4. Eglinton Place, Donnybrook, Dublin 4
In February, Bisnow spoke with M&G’s European Living Property Fund after it paid €99.5M in February for the forward purchase of a portfolio of 148 apartments at Eglinton Place in Donnybrook, Dublin 4. M&G launched the fund in early January with €578M of equity, including €400M from MN, one of the largest pension administrators and managers of Dutch pension funds. The upscale build-to-rent scheme is being built by Irish developer Richmond Homes, and the development’s one-, two- and three-bedroom apartments include communal lounges, rooftop gardens, a gym, 208 bicycle spaces and external amenity space. The price represented a yield of 3.95%.
3. Opus, 6 Hanover Quay, Dublin 2
Zara founder Amancio Ortega’s property vehicle, Pontegadea, which also completed the year’s biggest deal, made its initial move into the Irish commercial property market at the end of March with the €101M, 4.25%-yield acquisition of 120 apartments at Opus, 6 Hanover Quay in Dublin’s south docklands. The development is located beside the Bord Gais Energy Theatre and includes two restaurants. Two-bedroom apartments rent from €4K a month. Mackenzie’s, a restaurant owned by Press Up Hospitality Group, and Staple Foods are on the ground floor. The deal matched what New York-based vendor TPG Angelo Gordon and local partner Carysfort Capital had paid developer Cairn Homes in 2019.

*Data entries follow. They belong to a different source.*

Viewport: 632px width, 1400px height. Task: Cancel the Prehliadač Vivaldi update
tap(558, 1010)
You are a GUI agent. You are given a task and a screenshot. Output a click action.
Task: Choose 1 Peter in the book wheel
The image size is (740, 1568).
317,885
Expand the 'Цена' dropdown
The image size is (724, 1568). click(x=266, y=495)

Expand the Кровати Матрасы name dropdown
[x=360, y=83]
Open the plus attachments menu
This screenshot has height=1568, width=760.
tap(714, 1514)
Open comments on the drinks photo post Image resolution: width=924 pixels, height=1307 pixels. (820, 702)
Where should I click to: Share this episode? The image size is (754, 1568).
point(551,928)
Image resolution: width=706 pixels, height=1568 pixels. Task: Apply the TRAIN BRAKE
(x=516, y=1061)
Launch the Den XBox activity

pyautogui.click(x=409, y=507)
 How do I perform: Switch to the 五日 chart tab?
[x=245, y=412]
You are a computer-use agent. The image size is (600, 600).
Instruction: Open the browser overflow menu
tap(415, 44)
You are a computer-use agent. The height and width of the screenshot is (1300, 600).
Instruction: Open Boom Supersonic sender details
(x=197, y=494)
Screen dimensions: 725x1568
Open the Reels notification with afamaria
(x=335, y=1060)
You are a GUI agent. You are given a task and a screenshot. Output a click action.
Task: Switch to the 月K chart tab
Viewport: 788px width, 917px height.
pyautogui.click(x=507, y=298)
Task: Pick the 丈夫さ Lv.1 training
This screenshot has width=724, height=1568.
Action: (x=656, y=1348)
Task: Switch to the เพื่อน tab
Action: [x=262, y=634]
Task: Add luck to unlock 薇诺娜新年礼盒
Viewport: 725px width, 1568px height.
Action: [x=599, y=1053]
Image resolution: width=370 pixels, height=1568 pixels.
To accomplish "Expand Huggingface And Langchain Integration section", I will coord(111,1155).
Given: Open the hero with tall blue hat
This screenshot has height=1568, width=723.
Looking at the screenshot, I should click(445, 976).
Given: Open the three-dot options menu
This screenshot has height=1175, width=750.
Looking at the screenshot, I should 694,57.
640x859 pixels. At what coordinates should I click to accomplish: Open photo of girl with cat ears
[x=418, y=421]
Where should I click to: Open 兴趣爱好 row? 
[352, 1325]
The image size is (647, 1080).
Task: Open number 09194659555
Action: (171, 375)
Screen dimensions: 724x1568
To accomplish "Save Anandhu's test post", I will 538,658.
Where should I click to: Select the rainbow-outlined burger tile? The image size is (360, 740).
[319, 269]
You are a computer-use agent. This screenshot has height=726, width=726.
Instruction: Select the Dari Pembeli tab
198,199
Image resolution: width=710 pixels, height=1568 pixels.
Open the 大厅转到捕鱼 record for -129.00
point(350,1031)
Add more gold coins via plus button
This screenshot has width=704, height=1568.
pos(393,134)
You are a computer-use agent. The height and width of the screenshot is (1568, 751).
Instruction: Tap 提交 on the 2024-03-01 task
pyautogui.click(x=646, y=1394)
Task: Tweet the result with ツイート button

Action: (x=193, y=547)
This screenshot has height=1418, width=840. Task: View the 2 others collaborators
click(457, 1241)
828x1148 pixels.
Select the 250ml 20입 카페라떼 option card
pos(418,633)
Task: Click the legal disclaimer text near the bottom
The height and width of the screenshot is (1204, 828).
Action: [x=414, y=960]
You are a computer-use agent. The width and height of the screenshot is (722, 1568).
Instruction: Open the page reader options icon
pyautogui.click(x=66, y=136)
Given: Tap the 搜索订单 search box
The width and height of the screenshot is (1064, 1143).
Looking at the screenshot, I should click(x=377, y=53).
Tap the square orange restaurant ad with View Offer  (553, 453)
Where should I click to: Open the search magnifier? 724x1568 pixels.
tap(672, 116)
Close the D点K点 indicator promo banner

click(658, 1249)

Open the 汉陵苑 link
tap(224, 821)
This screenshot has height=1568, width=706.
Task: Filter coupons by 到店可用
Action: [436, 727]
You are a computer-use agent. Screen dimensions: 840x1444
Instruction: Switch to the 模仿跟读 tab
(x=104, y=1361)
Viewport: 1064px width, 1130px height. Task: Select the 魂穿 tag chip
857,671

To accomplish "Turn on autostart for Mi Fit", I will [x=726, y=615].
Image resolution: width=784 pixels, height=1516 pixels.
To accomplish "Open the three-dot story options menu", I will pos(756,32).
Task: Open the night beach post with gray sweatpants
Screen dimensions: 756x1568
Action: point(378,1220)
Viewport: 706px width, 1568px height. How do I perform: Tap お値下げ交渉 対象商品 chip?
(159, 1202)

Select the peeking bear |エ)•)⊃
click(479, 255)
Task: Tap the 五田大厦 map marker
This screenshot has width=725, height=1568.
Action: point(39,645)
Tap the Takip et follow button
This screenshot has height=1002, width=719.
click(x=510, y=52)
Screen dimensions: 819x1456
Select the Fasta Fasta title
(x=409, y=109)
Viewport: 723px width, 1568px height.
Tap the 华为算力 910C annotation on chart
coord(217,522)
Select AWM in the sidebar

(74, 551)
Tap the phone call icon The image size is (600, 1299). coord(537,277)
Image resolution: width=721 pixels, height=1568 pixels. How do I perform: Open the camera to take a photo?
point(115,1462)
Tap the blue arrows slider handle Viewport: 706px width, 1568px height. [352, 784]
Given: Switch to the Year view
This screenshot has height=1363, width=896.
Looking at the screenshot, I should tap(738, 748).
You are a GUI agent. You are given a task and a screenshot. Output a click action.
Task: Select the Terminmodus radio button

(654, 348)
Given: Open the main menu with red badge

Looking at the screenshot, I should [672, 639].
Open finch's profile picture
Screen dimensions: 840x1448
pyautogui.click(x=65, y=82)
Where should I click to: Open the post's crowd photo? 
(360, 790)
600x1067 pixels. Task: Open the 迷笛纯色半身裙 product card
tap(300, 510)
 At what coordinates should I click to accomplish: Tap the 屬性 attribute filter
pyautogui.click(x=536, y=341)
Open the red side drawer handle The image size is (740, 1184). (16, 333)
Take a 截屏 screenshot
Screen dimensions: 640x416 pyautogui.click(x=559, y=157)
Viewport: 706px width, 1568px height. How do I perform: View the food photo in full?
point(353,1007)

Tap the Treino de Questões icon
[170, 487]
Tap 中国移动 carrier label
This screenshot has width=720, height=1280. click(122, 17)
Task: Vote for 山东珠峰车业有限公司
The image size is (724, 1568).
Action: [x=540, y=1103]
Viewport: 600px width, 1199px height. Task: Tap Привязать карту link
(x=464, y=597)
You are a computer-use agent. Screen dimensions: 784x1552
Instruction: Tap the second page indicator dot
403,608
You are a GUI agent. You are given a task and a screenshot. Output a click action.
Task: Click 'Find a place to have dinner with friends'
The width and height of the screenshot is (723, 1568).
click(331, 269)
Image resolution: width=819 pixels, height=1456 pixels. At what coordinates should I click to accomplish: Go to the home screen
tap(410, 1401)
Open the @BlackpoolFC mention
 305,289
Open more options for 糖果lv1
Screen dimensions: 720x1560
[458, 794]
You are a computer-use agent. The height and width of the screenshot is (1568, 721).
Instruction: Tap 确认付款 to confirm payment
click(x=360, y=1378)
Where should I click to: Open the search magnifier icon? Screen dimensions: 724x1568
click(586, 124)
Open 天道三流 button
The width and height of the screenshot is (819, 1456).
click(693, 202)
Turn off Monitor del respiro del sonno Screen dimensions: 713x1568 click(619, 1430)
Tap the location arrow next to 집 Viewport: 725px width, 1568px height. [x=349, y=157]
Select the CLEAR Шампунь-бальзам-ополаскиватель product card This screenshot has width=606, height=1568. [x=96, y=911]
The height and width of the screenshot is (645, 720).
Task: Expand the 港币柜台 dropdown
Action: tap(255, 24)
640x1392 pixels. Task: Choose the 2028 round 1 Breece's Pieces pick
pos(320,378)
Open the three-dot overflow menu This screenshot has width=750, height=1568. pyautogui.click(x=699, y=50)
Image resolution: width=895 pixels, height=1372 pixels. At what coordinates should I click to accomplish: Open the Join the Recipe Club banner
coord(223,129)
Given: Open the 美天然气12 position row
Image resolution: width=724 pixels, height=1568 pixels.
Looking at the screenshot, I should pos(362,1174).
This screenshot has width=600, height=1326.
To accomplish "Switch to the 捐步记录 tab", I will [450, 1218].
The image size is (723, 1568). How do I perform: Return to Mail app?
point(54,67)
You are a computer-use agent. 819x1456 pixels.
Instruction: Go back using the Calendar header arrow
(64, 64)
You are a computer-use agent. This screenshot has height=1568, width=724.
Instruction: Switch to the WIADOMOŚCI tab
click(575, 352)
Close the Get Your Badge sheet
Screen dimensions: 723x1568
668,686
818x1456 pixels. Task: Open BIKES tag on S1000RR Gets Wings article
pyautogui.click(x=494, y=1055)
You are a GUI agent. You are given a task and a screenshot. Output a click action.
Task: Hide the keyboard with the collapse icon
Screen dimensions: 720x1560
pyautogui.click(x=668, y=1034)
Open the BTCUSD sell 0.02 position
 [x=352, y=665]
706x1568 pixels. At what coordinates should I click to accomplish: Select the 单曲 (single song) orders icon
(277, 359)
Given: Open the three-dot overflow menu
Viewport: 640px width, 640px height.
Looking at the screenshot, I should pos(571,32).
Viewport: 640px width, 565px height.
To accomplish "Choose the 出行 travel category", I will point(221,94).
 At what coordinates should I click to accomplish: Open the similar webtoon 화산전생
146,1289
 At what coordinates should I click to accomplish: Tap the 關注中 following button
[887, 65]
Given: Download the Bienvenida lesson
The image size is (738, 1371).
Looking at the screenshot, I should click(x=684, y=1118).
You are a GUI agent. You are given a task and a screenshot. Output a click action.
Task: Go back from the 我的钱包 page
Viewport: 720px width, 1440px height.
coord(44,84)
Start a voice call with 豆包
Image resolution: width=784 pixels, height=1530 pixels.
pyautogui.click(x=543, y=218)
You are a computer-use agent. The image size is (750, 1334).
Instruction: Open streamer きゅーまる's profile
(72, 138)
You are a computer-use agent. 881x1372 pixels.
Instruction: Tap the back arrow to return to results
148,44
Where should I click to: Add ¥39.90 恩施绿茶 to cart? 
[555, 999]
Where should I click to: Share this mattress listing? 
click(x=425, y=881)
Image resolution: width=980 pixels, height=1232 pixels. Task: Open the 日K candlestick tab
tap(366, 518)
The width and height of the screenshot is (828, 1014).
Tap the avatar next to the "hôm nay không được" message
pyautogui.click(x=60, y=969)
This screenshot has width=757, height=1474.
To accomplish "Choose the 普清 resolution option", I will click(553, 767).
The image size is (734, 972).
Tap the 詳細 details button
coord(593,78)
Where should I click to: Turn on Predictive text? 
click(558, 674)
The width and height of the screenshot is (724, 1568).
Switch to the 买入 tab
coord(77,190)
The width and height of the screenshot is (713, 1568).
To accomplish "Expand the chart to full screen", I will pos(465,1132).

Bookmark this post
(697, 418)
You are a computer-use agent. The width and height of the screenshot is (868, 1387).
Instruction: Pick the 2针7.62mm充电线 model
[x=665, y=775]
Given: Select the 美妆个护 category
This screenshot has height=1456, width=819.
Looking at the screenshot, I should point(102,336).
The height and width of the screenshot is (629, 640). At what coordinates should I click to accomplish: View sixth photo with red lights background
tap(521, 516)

2. Buildings 1 And 2, Greenogue Logistics Park
Ingka Investments, the investment arm of Ikea parent Ingka Group, paid about €110M at a 3.9% yield to KKR and real estate private equity specialist Palm Capital for two of the three warehouses at Greenogue Logistics Park in Rathcoole, County Dublin. The acquisition by Ingka Investments was part of the company’s strategy to invest in distribution and logistics real estate in major cities where Ingka Group operates, the company told Bisnow earlier this year. The deal comprised Buildings 1 and 2 at Greenogue Logistics Park, a newly built property with green credentials of A2 Building Energy Rating and LEED Silver certification. The development consists of three units extending to a gross external floor area of nearly 455K SF. It is let to Tosca, Fastway and Wincanton, Ikea’s distribution partner.
1. Baldonnell Business Park, Phase 2
The biggest deal of 2023 was completed toward the year’s end in November, as Pontegadea paid circa €225M at a reported 4.85% yield for a major logistics investment at Dublin’s Baldonnell Business Park. Given the year the office sector endured, it is perhaps appropriate that the top deal of the year from Mountpark for the scheme’s second phase was not only a logistics transaction but also Ireland’s biggest ever in the sector. Pontegadea now owns circa 1.2M SF of logistics space at Baldonnell across five units, led by 650K SF occupied by Amazon, DB Schenker's 134K SF, Home Store + More's 88K SF, DSV's 73K SF and Rexel/Kellihers Electrical's 97K SF.